- **WORK TO BE COMPLETED**
A line below contains "Click the Falcron logo", and a later one contains "Given: Toggle hidden files with the eye icon". Repeat both, with every line between them, exactly.

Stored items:
# # # # # # #

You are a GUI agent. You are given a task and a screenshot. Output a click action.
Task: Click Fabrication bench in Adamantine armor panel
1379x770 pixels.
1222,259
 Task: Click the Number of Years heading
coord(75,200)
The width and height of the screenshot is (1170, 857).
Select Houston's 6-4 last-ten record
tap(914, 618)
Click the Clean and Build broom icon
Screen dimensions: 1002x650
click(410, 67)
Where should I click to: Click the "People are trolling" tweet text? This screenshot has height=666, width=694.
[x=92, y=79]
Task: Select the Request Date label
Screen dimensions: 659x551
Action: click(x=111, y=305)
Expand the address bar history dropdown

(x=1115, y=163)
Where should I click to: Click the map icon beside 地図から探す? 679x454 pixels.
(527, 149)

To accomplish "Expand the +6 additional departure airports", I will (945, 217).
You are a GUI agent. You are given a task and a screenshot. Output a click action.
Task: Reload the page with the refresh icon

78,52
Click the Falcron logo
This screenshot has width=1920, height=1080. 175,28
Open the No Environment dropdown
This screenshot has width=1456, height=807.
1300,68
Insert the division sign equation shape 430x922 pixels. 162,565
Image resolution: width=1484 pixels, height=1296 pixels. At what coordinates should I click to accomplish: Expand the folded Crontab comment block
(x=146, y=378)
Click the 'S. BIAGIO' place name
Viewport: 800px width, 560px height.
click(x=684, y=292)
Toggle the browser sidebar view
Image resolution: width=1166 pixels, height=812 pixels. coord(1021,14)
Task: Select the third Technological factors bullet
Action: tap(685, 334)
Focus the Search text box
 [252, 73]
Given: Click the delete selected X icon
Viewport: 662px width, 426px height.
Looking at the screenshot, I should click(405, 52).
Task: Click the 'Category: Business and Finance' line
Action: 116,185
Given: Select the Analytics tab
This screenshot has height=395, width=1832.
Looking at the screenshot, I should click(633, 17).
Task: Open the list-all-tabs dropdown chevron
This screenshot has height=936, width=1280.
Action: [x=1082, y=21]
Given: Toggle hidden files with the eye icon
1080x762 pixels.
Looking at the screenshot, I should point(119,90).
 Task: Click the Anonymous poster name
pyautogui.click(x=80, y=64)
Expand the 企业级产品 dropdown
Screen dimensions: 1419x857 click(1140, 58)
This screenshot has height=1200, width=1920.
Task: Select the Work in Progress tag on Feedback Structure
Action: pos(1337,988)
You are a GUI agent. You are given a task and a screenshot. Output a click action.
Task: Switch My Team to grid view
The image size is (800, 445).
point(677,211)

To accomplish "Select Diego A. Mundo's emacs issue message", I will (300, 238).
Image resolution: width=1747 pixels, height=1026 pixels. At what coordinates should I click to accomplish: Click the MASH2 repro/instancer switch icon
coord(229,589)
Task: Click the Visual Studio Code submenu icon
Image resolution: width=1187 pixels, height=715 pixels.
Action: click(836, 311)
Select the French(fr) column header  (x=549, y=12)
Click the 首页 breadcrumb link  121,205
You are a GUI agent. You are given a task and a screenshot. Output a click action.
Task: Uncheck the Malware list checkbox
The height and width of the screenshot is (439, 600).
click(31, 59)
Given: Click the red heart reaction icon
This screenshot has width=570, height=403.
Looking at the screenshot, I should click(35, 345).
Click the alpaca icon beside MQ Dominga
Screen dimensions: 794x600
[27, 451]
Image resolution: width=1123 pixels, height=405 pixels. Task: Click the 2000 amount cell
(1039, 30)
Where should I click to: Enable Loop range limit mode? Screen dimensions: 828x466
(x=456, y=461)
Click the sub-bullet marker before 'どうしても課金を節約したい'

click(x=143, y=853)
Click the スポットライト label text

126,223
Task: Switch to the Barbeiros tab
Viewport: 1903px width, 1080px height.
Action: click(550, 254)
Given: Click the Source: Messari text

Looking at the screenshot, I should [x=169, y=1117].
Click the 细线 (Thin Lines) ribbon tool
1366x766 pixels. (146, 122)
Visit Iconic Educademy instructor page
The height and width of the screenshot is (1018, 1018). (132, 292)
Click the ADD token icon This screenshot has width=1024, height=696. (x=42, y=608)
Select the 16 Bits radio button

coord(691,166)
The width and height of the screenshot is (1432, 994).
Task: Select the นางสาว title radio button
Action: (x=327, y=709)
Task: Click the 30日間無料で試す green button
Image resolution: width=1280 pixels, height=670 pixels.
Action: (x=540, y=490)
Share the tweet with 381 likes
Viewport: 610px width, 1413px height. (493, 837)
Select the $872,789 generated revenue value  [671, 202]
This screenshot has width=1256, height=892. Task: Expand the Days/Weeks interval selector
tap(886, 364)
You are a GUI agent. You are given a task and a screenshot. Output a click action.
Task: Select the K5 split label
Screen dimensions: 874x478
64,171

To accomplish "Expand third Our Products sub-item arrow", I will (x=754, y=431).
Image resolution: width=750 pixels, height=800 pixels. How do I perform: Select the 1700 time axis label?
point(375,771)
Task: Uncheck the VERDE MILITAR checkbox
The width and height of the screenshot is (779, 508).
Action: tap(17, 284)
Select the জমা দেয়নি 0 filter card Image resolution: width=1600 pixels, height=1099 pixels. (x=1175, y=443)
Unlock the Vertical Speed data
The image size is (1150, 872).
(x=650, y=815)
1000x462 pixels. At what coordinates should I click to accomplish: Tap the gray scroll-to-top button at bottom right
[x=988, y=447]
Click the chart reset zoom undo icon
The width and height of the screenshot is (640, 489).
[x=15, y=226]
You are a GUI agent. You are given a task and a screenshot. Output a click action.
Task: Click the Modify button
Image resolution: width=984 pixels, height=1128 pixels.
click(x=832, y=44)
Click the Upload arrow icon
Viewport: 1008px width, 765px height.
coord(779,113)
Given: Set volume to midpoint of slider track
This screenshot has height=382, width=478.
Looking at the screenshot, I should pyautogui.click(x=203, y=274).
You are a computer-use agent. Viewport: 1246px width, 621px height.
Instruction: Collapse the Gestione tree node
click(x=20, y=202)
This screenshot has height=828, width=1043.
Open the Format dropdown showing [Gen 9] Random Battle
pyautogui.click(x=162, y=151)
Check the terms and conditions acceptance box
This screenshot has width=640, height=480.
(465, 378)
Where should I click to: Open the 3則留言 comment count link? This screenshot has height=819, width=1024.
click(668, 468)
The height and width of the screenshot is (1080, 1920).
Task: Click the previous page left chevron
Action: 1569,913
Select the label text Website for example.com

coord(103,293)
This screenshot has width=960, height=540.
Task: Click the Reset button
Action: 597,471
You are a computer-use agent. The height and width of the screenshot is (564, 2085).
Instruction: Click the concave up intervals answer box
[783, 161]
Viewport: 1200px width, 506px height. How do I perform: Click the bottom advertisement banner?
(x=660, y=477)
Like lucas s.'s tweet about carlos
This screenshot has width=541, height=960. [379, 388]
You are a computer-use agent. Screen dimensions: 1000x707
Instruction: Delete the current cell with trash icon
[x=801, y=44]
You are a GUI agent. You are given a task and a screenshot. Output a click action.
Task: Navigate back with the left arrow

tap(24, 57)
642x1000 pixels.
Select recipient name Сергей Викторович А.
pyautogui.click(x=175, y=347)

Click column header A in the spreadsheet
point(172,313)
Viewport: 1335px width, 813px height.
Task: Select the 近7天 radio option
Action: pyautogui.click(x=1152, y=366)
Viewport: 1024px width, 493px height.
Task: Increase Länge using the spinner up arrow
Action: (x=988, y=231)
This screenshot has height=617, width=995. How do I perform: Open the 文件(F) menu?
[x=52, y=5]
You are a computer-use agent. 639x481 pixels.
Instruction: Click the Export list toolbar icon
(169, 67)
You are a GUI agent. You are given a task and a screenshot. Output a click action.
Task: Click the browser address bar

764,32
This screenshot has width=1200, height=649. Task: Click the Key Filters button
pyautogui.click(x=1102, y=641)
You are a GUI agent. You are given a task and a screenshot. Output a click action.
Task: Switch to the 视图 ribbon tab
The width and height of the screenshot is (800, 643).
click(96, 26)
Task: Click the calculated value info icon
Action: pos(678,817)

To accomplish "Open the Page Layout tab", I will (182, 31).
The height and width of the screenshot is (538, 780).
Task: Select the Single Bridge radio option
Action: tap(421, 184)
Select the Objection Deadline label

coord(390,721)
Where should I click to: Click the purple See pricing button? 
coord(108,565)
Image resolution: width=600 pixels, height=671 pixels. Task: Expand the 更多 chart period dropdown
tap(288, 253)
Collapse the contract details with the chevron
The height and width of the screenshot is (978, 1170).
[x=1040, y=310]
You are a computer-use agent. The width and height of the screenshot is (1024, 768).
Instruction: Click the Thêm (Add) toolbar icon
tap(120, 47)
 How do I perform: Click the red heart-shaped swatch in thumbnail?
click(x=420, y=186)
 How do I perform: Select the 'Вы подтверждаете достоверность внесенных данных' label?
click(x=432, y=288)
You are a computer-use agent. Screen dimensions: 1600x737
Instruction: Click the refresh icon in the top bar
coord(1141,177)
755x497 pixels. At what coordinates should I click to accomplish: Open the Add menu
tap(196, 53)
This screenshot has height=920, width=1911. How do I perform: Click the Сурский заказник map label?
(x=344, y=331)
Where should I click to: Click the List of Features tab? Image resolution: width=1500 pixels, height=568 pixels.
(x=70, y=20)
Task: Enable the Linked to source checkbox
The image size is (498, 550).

# # # # # # #

- **SOLUTION TO THIS TASK**
Click the Falcron logo
This screenshot has width=1920, height=1080. 175,28
Open the No Environment dropdown
This screenshot has width=1456, height=807.
1300,68
Insert the division sign equation shape 430x922 pixels. 162,565
Image resolution: width=1484 pixels, height=1296 pixels. At what coordinates should I click to accomplish: Expand the folded Crontab comment block
(x=146, y=378)
Click the 'S. BIAGIO' place name
Viewport: 800px width, 560px height.
click(x=684, y=292)
Toggle the browser sidebar view
Image resolution: width=1166 pixels, height=812 pixels. coord(1021,14)
Task: Select the third Technological factors bullet
Action: tap(685, 334)
Focus the Search text box
 [252, 73]
Given: Click the delete selected X icon
Viewport: 662px width, 426px height.
Looking at the screenshot, I should click(405, 52).
Task: Click the 'Category: Business and Finance' line
Action: 116,185
Given: Select the Analytics tab
This screenshot has height=395, width=1832.
Looking at the screenshot, I should click(633, 17).
Task: Open the list-all-tabs dropdown chevron
This screenshot has height=936, width=1280.
Action: [x=1082, y=21]
Given: Toggle hidden files with the eye icon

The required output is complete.